===== DATA TO EXAMINE =====

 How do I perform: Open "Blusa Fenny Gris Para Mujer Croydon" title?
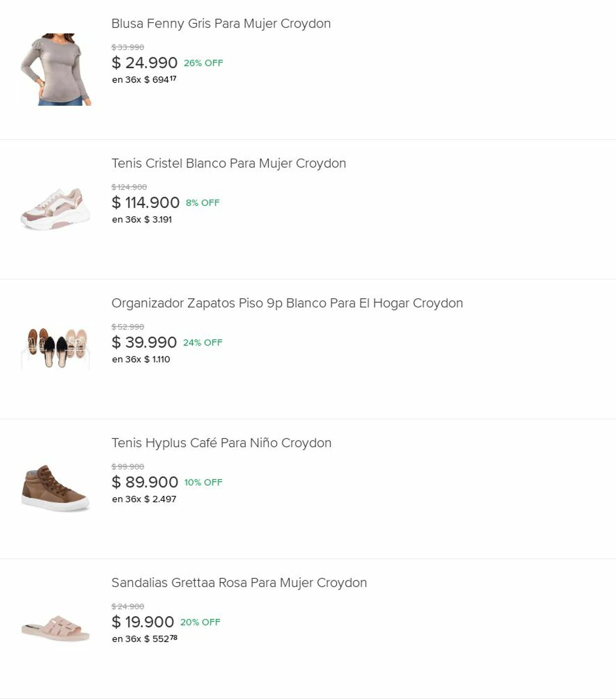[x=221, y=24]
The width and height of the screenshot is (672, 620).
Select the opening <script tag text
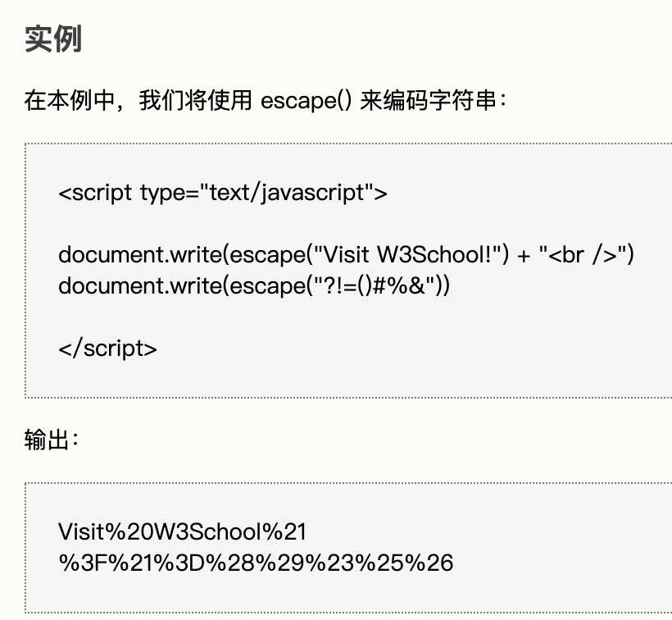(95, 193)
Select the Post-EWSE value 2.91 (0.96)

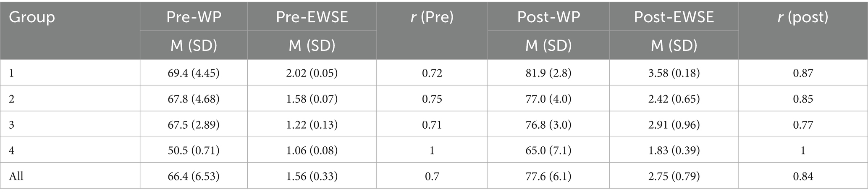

=====
===== DATA TO EXAMINE =====

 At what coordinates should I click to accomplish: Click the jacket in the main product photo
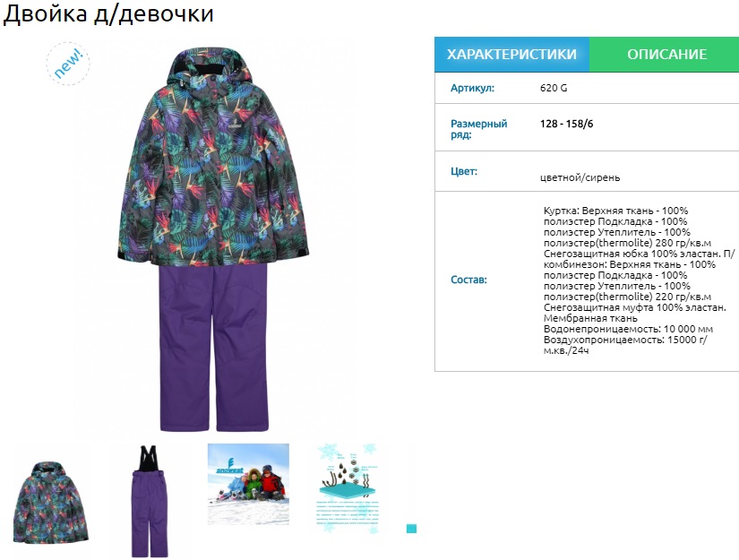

=====

▸ **TASK DESCRIPTION**
Starting at the line above with "The width and", output every line exactly up to and including the line with "Select the Post-EWSE value 2.91 (0.96)", but none of the pictures.

▸ **RESPONSE FOR THIS EXERCISE**
The width and height of the screenshot is (672, 620).
Select the opening <script tag text
(95, 193)
Select the Post-EWSE value 2.91 (0.96)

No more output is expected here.